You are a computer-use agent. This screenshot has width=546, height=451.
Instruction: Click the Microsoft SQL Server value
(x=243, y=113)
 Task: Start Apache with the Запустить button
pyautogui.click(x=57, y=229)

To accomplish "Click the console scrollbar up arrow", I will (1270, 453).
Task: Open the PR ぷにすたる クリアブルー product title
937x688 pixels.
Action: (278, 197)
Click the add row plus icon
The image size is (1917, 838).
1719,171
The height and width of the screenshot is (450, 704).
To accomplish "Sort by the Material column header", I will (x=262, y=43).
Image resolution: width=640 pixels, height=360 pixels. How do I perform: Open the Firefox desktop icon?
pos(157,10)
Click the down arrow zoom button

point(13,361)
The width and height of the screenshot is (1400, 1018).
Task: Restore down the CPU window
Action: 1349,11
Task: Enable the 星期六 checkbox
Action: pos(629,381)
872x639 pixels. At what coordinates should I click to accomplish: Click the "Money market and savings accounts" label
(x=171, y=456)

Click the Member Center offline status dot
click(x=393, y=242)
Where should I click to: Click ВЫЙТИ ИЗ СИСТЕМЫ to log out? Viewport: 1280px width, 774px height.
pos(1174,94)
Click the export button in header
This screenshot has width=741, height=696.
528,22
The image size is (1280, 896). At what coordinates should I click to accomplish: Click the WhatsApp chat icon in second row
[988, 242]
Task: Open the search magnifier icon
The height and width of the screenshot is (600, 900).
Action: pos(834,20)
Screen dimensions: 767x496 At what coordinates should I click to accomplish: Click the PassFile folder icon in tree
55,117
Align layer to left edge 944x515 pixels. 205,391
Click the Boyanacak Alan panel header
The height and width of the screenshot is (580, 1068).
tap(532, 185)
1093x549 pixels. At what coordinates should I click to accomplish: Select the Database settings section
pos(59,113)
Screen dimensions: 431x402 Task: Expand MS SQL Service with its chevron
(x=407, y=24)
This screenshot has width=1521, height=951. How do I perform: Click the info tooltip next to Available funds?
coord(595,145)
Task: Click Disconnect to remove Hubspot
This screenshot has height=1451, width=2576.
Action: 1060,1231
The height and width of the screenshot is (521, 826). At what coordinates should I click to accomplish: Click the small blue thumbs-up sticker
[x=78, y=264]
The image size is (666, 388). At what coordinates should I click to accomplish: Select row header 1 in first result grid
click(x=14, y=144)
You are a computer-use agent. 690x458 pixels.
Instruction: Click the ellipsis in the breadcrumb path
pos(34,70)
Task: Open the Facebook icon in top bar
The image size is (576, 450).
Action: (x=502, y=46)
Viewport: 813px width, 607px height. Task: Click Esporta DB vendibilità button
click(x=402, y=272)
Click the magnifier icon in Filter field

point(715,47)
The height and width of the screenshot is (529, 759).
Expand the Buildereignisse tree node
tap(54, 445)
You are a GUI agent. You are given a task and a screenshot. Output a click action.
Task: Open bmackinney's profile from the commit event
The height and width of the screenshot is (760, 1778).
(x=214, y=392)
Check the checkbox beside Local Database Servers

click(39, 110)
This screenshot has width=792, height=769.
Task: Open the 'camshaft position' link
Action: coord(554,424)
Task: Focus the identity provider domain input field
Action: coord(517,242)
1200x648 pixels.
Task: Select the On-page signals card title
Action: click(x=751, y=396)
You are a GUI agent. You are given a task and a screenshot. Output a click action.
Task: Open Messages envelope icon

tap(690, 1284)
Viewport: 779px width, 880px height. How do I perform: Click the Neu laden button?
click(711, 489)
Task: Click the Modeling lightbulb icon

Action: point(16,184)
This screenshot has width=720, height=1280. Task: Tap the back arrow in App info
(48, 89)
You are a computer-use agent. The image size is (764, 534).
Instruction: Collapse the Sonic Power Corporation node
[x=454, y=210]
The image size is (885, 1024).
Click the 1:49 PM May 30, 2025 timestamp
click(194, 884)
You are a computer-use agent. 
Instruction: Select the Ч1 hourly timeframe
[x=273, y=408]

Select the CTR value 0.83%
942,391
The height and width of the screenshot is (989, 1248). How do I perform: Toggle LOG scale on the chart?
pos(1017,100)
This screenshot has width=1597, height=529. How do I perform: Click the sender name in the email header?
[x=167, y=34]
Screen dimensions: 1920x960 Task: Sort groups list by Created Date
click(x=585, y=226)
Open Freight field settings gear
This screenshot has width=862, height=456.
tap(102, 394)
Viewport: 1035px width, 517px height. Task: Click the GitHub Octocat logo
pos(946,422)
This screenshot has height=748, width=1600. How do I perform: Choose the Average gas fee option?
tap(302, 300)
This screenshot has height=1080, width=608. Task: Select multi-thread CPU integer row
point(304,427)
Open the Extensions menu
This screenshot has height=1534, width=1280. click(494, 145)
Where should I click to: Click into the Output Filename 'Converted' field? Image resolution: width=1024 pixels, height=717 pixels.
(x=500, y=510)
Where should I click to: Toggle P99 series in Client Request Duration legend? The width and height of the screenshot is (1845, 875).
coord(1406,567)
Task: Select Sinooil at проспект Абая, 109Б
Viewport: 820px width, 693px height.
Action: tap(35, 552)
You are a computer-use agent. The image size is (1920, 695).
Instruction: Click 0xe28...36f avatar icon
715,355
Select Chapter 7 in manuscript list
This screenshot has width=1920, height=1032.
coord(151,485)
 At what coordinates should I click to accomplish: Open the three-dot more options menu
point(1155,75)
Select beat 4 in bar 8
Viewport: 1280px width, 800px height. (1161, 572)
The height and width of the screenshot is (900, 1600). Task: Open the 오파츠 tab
************
About this exercise >>
Lines holding the string "will" must be copied out of the entries above.

Reply >>
To accomplish "Click the console scrollbar up arrow", I will (1270, 453).
To accomplish "Sort by the Material column header", I will (x=262, y=43).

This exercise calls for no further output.